Die etwas schaukelnd um den Kurs wogende Mercedes T-Klasse bleibt zurückhaltender, verhüllt Informationen in seiner soften Lenk- und Fahrwerksabstimmung und unterbindet zu ambitionierte Ausflüge in die Fahrspaßzone mit energischen ESP-Eingriffen. Einigkeit herrscht im Vergleichstest bei den eher langen Bremswegen von 100 auf null km/h, die in beiden Fällen bei über 37 m liegen und auch in diesem Segment kürzer ausfallen sollten.
Umwelt/Kosten: Der Stern kostet
Mehr Auto für weniger Geld als bei den beiden Hochdachkombis aus diesem Vergleichstest lässt sich aktuell kaum realisieren: Der Mercedes T 180 ist schon im Standardtrimm für 28.367 Euro zu haben. Der VW Caddy 1.6 TSI in der Basisausstattung kostet mit 31.292 Euro immerhin fast 3000 Euro mehr, wofür man bei Mercedes unter anderem das empfehlenswerte, komfortable Doppelkupplungsgetriebe ordern kann. Attraktive Pakete vervollständigen die umfangreichen Serienausstattungen mit dem kompletten Angebot an Multimedia-Funktionen und zahlreichen Assistenzsystemen für beide Modelle. Die hohen Wartungskosten der Mercedes T-Klasse zeigen, dass der Stern auf der Front dennoch seinen Preis hat.

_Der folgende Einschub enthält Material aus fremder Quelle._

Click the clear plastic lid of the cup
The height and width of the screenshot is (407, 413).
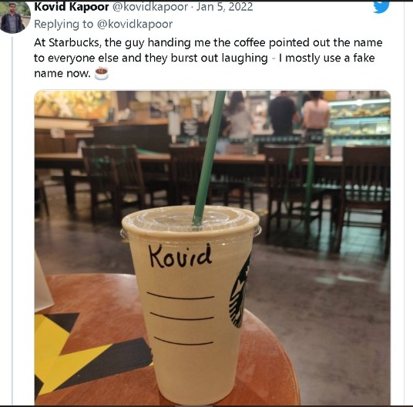click(191, 221)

Technische Daten & Messwerte von Mercedes T 180 & VW Caddy 1.5 TSI
AUTO ZEITUNG 15/2024 | Mercedes T 180 | VW Caddy 1.5 TSI |
Technik | ||
Motor | 4-Zylinder, 4-Ventiler, Turbo; 1332 cm³ | 4-Zylinder, 4-Ventiler, Turbo; 1498 cm³ |
Antrieb | 7-Gang; Doppelkupplung; Vorderrad | 6-Gang; manuell; Vorderrad |
Leistung | 96 kW/131 PS, 5000/min | 84 kW/114 PS, 5000/min |
Max. Drehmoment | 240 Nm, 1600/min | 220 Nm, 1500-3000/min |
Karosserie | ||
Außenmaße (L/B/H) | 4498/1859 (2140)*/1811 mm | 4500/1855 (2101)*/1833 mm |
Leergewicht (Werk/Test) | 1556/1597 kg | 1499/1502 kg |
Kofferraumvolumen | 517-2127 l | 760-2556 l |
Fahrleistungen | ||
Beschleunigung 0-100 km/h (Test) | 10,7 s | 11,2 s |
Höchstgeschwindigkeit (Werk) | 183 km/h | 182 km/h |
Bremsweg aus 100 km/h kalt/warm (Test) | 37,4/37,6 m | 37,3/37,7 m |
Verbrauch auf 100 km (Test/WLTP) | 7,7l/6,7 l | 6,7l/6,5 l |
Preise | ||
Grundpreis | 28.367 € | 31.392 € |
Testwagenpreis | 31.871 € | 31.392 € |
*Breite mit Außenspiegel |
Ergebnis in Punkten
Gesamtbewertung (max. Punkte) | Mercedes T 180 | VW Caddy 1.5 TSI |
Karosserie (1000) | 651 | 701 |
Fahrkomfort (1000) | 657 | 665 |
Motor/Getriebe (1000) | 610 | 617 |
Fahrdynamik (1000) | 517 | 540 |
Eigenschaftswertung (4000) | 2435 | 2523 |
Kosten/Umwelt (1000) | 381 | 393 |
Gesamtwertung (5000) | 2816 | 2916 |
Platzierung | 2 | 1 |
Der VW Caddy 1.5 TSI gewinnt diesen Vergleichstest souverän. Der praktische Niedersachse ist handlicher, ein Spur geräumiger, bietet dank zahlreicher Sitzkonfigurationen bereits mit kurzem Radstand bis zu sieben Personen Platz und ist deutlich sparsamer als sein Rivale. Dem Mercedes T 180 bleibt Rang zwei. Er leistet mit angenehmem Komfort und guter Ausstattung Überzeugungsarbeit. Zudem lockt der Schwabe mit seinem günstigen Einstiegspreis und einer attraktiven Aufpreispolitik. Allerdings verspielt er diesen Bonus durch hohe Folgekosten bei Wartung, Kraftstoff und Versicherung.